Write out the entries below once more, exactly.

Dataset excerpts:
====
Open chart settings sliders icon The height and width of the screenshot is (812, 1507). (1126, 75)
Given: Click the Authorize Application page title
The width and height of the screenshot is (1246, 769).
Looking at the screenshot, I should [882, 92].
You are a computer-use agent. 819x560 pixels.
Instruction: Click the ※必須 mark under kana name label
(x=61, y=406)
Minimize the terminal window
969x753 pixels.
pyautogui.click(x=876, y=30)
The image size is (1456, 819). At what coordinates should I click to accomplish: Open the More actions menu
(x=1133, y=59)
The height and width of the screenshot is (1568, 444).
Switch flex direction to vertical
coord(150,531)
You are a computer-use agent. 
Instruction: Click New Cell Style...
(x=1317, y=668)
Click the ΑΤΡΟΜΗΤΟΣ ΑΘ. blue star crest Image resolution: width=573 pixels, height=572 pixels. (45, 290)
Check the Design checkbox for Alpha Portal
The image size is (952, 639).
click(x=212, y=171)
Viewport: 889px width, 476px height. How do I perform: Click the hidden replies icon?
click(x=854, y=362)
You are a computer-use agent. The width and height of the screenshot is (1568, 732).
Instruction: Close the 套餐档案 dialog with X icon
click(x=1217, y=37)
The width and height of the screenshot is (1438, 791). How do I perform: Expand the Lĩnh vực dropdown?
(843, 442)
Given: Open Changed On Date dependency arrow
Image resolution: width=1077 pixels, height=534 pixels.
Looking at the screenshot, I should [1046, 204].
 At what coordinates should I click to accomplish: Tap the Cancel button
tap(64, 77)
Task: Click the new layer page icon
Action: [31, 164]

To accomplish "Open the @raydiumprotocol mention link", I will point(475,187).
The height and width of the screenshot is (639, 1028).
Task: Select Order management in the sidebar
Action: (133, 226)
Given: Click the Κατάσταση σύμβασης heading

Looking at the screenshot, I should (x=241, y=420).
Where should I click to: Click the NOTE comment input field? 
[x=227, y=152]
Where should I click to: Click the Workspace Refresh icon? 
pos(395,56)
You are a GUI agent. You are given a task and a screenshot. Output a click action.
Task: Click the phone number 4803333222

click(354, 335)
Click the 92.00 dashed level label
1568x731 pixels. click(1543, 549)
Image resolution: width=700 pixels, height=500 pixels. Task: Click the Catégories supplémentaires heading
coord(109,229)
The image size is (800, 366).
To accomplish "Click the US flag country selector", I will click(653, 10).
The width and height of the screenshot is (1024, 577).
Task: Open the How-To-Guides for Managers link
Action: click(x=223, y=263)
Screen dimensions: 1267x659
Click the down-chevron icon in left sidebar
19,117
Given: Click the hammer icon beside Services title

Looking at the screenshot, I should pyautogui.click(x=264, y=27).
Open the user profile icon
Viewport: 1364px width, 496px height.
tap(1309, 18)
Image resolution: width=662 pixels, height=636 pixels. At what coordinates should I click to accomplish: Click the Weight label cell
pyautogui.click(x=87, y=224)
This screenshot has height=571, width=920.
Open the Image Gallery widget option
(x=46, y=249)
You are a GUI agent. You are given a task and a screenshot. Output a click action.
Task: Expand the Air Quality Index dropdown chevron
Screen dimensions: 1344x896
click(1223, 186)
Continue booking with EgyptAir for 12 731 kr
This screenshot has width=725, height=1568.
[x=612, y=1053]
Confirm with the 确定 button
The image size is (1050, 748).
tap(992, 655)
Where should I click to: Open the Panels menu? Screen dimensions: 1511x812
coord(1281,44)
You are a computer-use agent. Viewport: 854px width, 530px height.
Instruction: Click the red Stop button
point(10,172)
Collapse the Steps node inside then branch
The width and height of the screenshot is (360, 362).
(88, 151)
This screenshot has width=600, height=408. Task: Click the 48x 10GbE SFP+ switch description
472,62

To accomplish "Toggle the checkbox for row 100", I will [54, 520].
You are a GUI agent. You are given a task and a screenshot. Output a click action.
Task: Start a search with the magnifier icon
====
» EXERCISE OUTPUT:
Open chart settings sliders icon The height and width of the screenshot is (812, 1507). (1126, 75)
Given: Click the Authorize Application page title
The width and height of the screenshot is (1246, 769).
Looking at the screenshot, I should [882, 92].
You are a computer-use agent. 819x560 pixels.
Instruction: Click the ※必須 mark under kana name label
(x=61, y=406)
Minimize the terminal window
969x753 pixels.
pyautogui.click(x=876, y=30)
The image size is (1456, 819). At what coordinates should I click to accomplish: Open the More actions menu
(x=1133, y=59)
The height and width of the screenshot is (1568, 444).
Switch flex direction to vertical
coord(150,531)
You are a computer-use agent. 
Instruction: Click New Cell Style...
(x=1317, y=668)
Click the ΑΤΡΟΜΗΤΟΣ ΑΘ. blue star crest Image resolution: width=573 pixels, height=572 pixels. (45, 290)
Check the Design checkbox for Alpha Portal
The image size is (952, 639).
click(x=212, y=171)
Viewport: 889px width, 476px height. How do I perform: Click the hidden replies icon?
click(x=854, y=362)
You are a computer-use agent. The width and height of the screenshot is (1568, 732).
Instruction: Close the 套餐档案 dialog with X icon
click(x=1217, y=37)
The width and height of the screenshot is (1438, 791). How do I perform: Expand the Lĩnh vực dropdown?
(843, 442)
Given: Open Changed On Date dependency arrow
Image resolution: width=1077 pixels, height=534 pixels.
Looking at the screenshot, I should [1046, 204].
 At what coordinates should I click to accomplish: Tap the Cancel button
tap(64, 77)
Task: Click the new layer page icon
Action: [31, 164]

To accomplish "Open the @raydiumprotocol mention link", I will point(475,187).
The height and width of the screenshot is (639, 1028).
Task: Select Order management in the sidebar
Action: (133, 226)
Given: Click the Κατάσταση σύμβασης heading

Looking at the screenshot, I should (x=241, y=420).
Where should I click to: Click the NOTE comment input field? 
[x=227, y=152]
Where should I click to: Click the Workspace Refresh icon? 
pos(395,56)
You are a GUI agent. You are given a task and a screenshot. Output a click action.
Task: Click the phone number 4803333222

click(354, 335)
Click the 92.00 dashed level label
1568x731 pixels. click(1543, 549)
Image resolution: width=700 pixels, height=500 pixels. Task: Click the Catégories supplémentaires heading
coord(109,229)
The image size is (800, 366).
To accomplish "Click the US flag country selector", I will click(653, 10).
The width and height of the screenshot is (1024, 577).
Task: Open the How-To-Guides for Managers link
Action: click(x=223, y=263)
Screen dimensions: 1267x659
Click the down-chevron icon in left sidebar
19,117
Given: Click the hammer icon beside Services title

Looking at the screenshot, I should pyautogui.click(x=264, y=27).
Open the user profile icon
Viewport: 1364px width, 496px height.
tap(1309, 18)
Image resolution: width=662 pixels, height=636 pixels. At what coordinates should I click to accomplish: Click the Weight label cell
pyautogui.click(x=87, y=224)
This screenshot has height=571, width=920.
Open the Image Gallery widget option
(x=46, y=249)
You are a GUI agent. You are given a task and a screenshot. Output a click action.
Task: Expand the Air Quality Index dropdown chevron
Screen dimensions: 1344x896
click(1223, 186)
Continue booking with EgyptAir for 12 731 kr
This screenshot has width=725, height=1568.
[x=612, y=1053]
Confirm with the 确定 button
The image size is (1050, 748).
tap(992, 655)
Where should I click to: Open the Panels menu? Screen dimensions: 1511x812
coord(1281,44)
You are a computer-use agent. Viewport: 854px width, 530px height.
Instruction: Click the red Stop button
point(10,172)
Collapse the Steps node inside then branch
The width and height of the screenshot is (360, 362).
(88, 151)
This screenshot has width=600, height=408. Task: Click the 48x 10GbE SFP+ switch description
472,62

To accomplish "Toggle the checkbox for row 100", I will [54, 520].
You are a GUI agent. You are given a task and a screenshot. Output a click action.
Task: Start a search with the magnifier icon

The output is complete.